Assignment = Copy only the lines from the one containing "You are a GUI" through the final line of the records below, exactly as written, with no pictures.

Stored items from a collection:
# # #

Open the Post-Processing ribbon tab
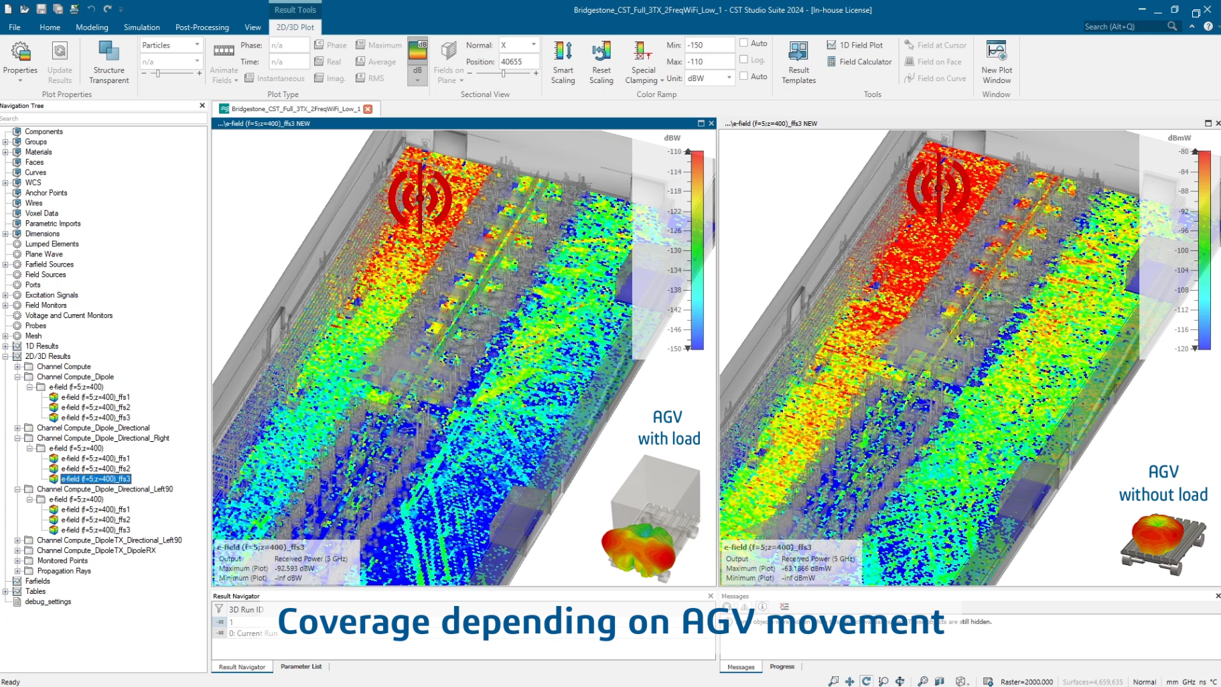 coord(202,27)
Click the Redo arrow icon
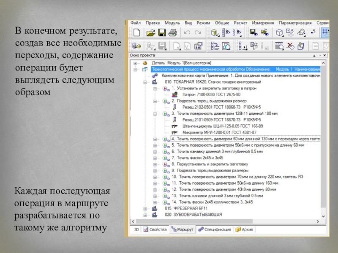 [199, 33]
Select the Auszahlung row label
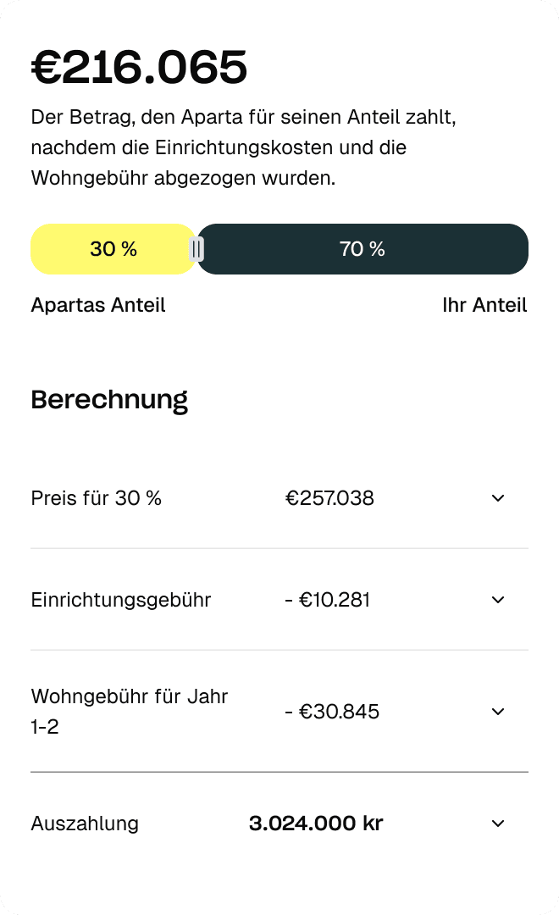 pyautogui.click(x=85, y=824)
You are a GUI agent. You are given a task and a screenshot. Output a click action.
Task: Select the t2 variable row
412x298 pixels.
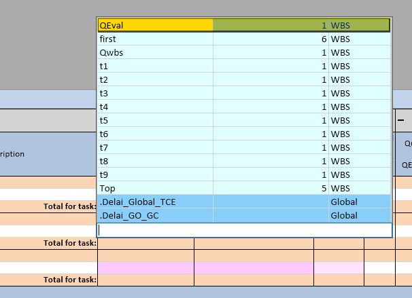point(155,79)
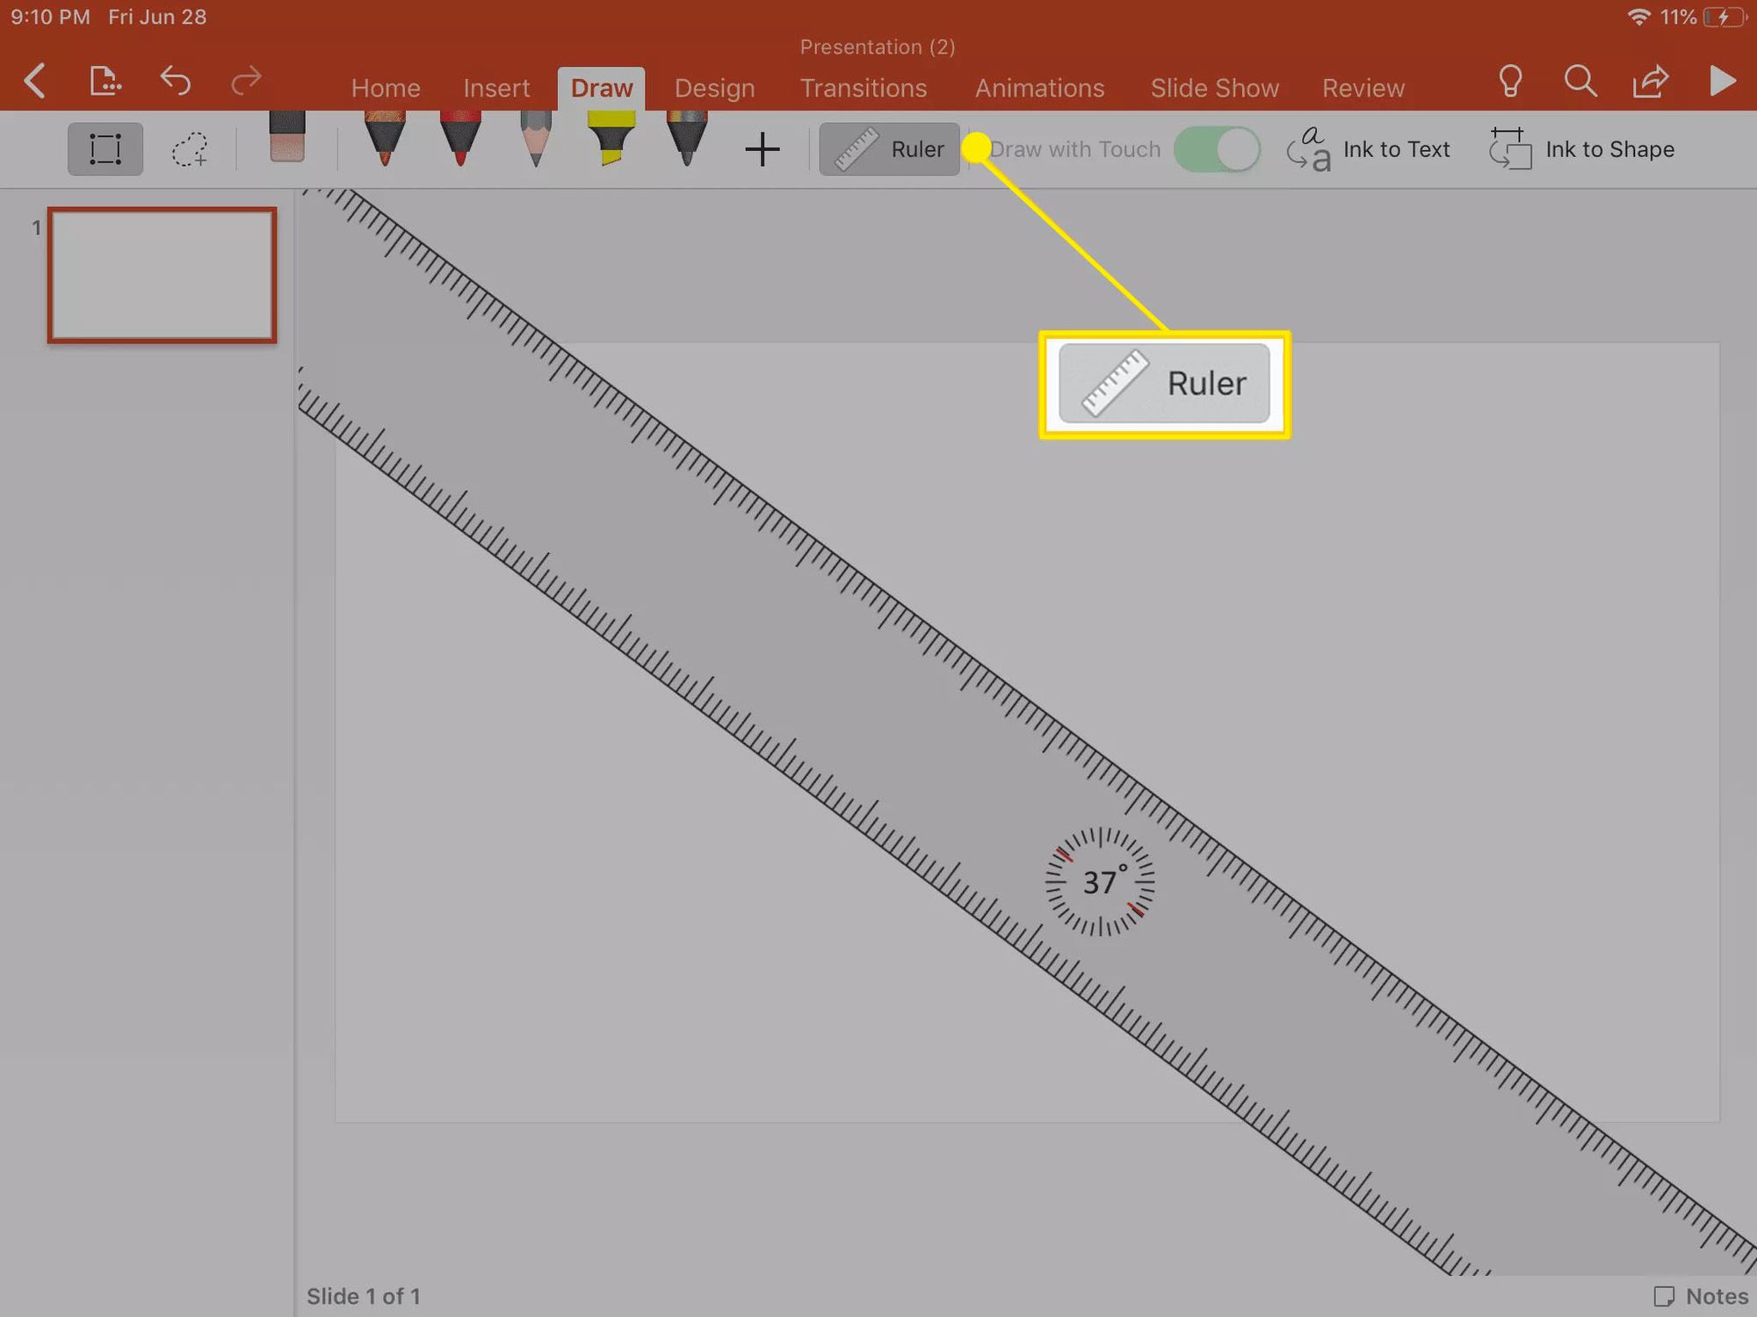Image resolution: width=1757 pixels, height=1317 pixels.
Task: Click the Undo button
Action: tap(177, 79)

# # #

Answer area =
You are a GUI agent. You are given a task and a screenshot. Output a click action.
Task: Select the t2 variable row
412x298 pixels.
point(155,79)
Image resolution: width=1757 pixels, height=1317 pixels.
Task: Click the Undo button
Action: tap(177, 79)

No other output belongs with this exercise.